Gernot Wagner 1 , Markus Haumer 2 , Gerhard Poelzl 3 , Dominik Wiedemann 4 , Andreas Kliegel 5 , 6 , Robert Ullrich 7 , Gerald Gartlehner 1 , 8 , Andreas Zuckermann 4 , Ludwig Müller 9 , Harald Mayr 5 , 6 , Deddo Moertl , 5 , 6
19 December 2019
Endomyocardial fibrosis (EMF) represents the most common cause of restrictive cardiomyopathy worldwide. Despite a high prevalence in tropical regions, it occasionally occurs in patients who have never visited these areas. While researches have proposed various possible triggers for EMF, etiology and pathogenesis remain largely unknown. Diagnosis is based on patient history, heart failure symptoms, and echocardiographic signs of restrictive ventricular filling, atrioventricular valve regurgitation and frequently apical thrombus. Following is a case report of an Austrian patient with EMF who eventually had to undergo a heart transplant. This case report strives to promote awareness for this in non-tropical areas uncommon but nevertheless detrimental disease.

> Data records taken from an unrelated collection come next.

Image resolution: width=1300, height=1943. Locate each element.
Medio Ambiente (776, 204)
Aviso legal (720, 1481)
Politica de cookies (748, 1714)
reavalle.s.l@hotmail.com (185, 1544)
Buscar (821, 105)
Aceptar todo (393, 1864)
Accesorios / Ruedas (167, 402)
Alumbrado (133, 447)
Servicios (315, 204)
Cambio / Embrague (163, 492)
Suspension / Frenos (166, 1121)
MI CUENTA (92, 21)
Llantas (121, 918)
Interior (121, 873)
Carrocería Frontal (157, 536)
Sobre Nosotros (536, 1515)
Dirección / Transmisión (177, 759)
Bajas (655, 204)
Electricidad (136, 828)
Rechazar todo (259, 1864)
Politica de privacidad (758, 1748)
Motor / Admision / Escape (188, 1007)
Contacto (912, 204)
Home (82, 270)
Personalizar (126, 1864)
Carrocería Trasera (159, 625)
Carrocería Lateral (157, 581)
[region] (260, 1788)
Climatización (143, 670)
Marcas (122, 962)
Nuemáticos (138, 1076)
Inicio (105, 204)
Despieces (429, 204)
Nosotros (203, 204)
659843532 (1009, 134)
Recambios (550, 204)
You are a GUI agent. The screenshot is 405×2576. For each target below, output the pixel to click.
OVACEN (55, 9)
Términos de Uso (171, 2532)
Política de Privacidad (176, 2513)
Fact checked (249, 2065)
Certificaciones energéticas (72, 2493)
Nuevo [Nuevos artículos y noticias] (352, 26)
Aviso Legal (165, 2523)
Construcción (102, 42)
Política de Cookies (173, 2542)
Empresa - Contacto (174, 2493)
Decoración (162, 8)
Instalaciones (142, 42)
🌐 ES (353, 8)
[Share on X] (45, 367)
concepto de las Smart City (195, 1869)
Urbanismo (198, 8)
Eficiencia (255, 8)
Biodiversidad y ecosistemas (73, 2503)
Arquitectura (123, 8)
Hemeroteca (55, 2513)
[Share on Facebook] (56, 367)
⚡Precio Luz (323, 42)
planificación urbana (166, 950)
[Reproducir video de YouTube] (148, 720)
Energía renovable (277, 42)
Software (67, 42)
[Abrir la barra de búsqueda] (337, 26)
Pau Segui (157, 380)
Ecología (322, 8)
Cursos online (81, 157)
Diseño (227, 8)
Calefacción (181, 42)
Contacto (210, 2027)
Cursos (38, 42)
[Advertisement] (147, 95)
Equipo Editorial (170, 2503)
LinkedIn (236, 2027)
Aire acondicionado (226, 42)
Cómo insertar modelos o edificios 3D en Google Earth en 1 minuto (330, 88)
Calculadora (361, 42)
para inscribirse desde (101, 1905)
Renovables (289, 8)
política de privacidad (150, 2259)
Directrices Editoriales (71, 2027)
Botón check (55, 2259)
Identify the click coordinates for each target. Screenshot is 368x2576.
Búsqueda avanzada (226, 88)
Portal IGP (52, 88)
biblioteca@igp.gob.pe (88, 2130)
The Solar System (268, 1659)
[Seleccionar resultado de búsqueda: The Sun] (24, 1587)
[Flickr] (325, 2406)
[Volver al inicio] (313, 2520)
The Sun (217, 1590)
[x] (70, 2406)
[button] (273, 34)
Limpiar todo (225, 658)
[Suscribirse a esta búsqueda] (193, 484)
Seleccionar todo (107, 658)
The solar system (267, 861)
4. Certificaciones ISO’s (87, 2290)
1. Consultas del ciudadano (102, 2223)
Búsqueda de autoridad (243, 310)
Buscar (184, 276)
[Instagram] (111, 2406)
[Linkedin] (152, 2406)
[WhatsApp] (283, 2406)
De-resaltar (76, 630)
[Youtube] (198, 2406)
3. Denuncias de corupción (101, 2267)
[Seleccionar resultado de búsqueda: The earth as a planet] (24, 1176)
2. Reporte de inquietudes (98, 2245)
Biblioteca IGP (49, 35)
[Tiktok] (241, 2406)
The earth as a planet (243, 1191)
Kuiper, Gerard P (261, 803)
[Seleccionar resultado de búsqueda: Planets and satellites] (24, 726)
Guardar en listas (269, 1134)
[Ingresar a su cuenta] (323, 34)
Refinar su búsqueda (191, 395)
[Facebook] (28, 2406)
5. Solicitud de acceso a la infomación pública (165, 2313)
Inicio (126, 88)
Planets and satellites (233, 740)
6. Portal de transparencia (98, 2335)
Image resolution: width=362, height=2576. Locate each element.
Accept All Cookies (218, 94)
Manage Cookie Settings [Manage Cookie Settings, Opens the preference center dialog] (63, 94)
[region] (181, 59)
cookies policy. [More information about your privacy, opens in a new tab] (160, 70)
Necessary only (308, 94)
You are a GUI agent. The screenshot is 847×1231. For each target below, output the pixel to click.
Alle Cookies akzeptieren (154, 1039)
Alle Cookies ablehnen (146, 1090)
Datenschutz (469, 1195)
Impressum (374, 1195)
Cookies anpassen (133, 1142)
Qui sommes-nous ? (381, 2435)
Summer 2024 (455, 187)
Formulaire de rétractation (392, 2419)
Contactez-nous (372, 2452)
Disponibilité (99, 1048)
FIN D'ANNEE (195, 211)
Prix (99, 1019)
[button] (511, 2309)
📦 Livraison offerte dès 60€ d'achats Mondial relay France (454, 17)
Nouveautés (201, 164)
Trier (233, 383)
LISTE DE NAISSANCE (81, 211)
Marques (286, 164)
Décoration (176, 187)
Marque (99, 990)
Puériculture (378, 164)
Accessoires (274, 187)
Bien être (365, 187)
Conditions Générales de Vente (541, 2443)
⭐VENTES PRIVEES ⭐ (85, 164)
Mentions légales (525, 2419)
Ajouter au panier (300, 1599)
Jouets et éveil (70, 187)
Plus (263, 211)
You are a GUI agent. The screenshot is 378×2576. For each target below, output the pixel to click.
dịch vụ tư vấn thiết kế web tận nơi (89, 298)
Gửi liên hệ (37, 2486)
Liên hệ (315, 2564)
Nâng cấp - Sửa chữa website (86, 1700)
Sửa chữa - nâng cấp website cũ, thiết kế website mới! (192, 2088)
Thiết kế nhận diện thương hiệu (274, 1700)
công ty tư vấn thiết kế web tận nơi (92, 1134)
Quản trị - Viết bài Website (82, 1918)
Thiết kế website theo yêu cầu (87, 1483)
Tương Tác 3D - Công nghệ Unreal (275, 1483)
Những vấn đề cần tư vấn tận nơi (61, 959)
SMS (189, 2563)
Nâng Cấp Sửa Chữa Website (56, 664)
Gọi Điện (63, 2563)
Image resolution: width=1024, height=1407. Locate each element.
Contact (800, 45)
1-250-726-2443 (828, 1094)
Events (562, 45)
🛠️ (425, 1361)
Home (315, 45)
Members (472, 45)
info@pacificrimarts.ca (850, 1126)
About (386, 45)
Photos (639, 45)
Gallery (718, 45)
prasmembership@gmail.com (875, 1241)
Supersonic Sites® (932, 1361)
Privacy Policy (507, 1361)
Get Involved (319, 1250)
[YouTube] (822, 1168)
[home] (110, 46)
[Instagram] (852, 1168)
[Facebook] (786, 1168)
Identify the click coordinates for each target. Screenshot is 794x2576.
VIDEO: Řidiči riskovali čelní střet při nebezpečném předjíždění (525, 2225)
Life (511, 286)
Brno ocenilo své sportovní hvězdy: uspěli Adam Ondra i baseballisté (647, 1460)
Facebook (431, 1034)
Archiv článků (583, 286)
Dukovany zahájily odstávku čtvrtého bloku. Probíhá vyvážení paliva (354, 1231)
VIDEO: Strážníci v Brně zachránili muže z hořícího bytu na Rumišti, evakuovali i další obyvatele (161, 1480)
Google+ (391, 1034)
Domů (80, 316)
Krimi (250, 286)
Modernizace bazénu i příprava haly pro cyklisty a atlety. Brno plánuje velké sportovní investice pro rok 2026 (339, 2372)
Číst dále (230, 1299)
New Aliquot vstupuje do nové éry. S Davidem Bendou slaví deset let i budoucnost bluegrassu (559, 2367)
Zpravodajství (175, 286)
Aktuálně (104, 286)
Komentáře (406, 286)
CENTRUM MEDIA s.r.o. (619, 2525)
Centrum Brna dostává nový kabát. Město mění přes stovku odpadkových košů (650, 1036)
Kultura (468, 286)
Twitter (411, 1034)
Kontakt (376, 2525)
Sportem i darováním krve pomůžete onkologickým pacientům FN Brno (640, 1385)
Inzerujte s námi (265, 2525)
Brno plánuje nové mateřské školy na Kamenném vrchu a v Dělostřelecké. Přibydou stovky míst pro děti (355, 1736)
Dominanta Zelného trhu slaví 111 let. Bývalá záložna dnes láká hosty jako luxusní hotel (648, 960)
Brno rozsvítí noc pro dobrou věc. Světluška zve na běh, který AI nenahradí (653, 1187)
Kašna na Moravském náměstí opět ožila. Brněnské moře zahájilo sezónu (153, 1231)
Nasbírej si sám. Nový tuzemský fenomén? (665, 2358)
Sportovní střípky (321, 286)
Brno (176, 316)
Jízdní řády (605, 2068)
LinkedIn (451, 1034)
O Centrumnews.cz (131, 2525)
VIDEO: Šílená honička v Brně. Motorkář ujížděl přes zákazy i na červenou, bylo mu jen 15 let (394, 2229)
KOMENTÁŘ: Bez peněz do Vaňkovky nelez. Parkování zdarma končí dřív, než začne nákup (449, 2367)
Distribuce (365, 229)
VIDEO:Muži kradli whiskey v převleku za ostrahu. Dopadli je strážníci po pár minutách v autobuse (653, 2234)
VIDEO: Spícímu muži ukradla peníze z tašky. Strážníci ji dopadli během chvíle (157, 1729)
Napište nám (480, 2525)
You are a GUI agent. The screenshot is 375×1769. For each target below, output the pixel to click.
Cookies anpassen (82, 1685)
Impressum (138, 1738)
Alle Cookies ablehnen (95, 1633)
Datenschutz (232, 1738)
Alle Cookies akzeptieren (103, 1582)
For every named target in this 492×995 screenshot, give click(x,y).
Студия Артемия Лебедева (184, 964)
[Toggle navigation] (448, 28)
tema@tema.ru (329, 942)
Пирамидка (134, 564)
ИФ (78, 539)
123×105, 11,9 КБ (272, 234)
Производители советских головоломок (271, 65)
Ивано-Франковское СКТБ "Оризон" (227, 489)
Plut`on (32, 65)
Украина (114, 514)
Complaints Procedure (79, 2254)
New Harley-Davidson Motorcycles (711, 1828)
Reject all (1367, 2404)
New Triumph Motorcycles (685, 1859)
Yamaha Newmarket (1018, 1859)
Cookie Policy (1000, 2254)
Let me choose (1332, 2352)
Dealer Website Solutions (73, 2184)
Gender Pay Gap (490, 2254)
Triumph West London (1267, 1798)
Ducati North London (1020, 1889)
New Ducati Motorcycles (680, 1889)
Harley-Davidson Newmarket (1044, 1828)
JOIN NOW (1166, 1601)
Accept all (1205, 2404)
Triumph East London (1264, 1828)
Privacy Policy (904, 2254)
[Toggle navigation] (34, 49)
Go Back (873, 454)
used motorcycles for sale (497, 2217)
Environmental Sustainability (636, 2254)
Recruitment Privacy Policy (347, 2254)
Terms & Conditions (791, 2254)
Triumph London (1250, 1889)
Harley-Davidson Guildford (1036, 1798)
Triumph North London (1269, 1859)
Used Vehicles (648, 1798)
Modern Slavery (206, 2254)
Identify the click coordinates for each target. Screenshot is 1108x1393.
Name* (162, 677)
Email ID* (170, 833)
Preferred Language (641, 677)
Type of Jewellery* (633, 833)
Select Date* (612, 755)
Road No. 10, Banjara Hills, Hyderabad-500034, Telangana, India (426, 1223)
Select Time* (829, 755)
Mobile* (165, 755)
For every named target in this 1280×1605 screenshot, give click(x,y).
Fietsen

A 40-year-old woman was presented at our emergency department with chest pain and fever up to 38.1° Celsius. Plasma troponin-T levels and inflammatory markers were slightly elevated, but the echocardiogram was without pathological findings. The patient was hospitalized on the suspicion of acute myocarditis and discharged soon after improvement. Eight months later, she was presented again with chest pain and symptoms of heart failure. The echocardiogram showed normal systolic left ventricular (LV) function with LV wall thickening and severe restrictive mitral regurgitation as well as aortic and tricuspid regurgitation. Coronary angiogram was normal but right heart catheterization showed pulmonary hypertension due to left heart disease. Further diagnostic workup with cardiac magnetic resonance imaging revealed subendocardial late enhancement and apical thrombus formation in the left ventricle compatible with the diagnosis of EMF. A comprehensive diagnostic workup showed no evidence of infection, systemic immunologic or hematological disease, in particular hypereosinophilic syndrome. After a multidisciplinary consideration of several therapeutic options, the patient was listed for heart transplantation. On the waiting list, she deteriorated rapidly due to progressive heart failure and finally underwent a heart transplantation. Histological examination confirmed the diagnosis of EMF. Six years after her heart transplantation, the patient was presented in an excellent clinical condition.
Even in non-tropical regions, the diagnosis of EMF should always be considered in restrictive cardiomyopathy. Knowledge of the distinct phenotype of EMF facilitates diagnosis, but comprehensive workup and therapeutic management remain challenging and require a multidisciplinary approach.